The CD Turbine has a unique Magnetic Coupler that enables various implements to be magnetically attached. For example, there is the notorious fearsome Halloween Skilsaw Blade (AKA The Steampunk Laser PumpkinCutter Attachment). Also, a new MeatGrinder Attachment. More practical uses will be an air-powered generator or pump. Or perhaps a water-powered cellphone charger or tile-cutter. The non-electrical rotating magnetic field has uses on its own as well.
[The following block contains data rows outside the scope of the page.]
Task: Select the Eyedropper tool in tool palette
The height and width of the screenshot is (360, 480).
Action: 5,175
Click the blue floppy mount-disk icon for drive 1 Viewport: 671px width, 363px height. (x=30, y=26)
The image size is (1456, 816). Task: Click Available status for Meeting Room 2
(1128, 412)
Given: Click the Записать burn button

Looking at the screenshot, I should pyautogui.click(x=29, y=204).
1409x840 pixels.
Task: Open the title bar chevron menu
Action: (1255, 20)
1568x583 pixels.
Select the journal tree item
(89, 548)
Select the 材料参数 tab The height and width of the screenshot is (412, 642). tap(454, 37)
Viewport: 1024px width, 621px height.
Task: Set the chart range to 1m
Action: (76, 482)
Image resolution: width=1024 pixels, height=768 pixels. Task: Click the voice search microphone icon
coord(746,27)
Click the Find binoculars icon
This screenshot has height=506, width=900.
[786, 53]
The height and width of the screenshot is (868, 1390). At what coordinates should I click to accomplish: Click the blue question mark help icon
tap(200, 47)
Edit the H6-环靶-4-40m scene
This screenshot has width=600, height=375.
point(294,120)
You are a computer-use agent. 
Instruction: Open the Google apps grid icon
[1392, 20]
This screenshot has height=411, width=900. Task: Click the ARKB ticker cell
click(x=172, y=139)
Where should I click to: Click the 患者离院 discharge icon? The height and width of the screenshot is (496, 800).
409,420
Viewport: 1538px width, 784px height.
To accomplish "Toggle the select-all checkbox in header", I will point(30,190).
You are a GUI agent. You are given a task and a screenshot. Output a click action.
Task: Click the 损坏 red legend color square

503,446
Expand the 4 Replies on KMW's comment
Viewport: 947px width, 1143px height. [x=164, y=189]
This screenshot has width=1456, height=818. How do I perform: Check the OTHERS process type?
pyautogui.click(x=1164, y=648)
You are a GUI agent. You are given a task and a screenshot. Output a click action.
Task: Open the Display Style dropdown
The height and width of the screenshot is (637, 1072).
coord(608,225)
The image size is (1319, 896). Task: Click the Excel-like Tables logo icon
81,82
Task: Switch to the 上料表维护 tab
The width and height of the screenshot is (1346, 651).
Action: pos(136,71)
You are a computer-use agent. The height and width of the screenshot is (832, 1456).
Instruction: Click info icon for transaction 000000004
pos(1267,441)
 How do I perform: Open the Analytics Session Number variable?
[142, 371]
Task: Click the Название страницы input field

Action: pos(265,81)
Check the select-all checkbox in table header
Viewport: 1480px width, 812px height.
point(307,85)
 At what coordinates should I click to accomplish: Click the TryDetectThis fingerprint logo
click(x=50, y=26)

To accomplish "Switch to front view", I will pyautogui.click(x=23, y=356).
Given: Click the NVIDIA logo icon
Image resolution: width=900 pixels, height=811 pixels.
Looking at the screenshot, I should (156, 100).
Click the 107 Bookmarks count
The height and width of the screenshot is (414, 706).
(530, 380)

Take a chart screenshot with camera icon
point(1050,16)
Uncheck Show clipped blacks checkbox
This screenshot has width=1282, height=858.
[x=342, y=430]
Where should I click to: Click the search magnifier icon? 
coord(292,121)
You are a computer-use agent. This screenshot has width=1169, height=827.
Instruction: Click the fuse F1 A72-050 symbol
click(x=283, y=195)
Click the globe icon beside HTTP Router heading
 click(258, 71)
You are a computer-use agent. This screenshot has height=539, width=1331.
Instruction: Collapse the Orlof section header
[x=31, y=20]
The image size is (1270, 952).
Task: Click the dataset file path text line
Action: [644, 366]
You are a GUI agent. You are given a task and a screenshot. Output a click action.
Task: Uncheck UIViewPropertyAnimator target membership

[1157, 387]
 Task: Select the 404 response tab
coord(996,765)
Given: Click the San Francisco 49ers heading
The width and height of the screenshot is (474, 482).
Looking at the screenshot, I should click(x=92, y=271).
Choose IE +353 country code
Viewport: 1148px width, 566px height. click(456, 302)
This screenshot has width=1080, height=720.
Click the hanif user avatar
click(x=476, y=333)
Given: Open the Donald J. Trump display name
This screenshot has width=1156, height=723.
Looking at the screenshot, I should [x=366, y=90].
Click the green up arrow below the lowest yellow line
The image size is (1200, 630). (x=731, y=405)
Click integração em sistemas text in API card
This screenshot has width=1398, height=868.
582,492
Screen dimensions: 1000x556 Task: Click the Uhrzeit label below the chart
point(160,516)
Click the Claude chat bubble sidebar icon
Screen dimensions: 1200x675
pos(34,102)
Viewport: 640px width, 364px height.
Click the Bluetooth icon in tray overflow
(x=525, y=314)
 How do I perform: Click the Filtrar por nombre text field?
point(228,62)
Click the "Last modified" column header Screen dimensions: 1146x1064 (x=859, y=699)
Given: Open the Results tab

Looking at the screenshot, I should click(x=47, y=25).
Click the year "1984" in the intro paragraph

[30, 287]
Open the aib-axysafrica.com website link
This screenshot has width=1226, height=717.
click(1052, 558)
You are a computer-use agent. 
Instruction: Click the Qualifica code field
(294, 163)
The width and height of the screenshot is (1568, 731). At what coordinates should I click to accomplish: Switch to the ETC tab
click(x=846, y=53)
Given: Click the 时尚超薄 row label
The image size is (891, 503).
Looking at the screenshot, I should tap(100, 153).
Check out videos of this thing running on my YouTube/MrfixitRick
There is an Instructable(dotcom) on building the basic CD Turbine that I have posted called "Build an Amazing Tesla CD Turbine" A more advanced instructable dealing with the Magnetic DiscPack and the Magnetic Coupler is coming real soon.
| Posted by: MrfixitRick on November 1, 2007 at 3:48 AM |
...and thanks for the supportive and interesting posts.
I'm going to take this project to the max, and you won't believe what the future of this device will hold!
| Posted by: MrfixitRick on November 6, 2007 at 8:03 PM |
Instructable on building the more advanced Tesla CD Turbine, Steampunk Edition, available from http://www.instructables.com/id/Tesla-CD-Turbine-With-Scary-Steampunk-Laser-Pumpki/
| Posted by: macrumpton on November 19, 2007 at 4:43 PM |
The turbine is awesome (extra points for using both the contents and the packaging), but the sight of that saw blade held on by a few magnets is really scary. It takes no imagination at all to see that coming loose at 15000 rpm and going on a rampage.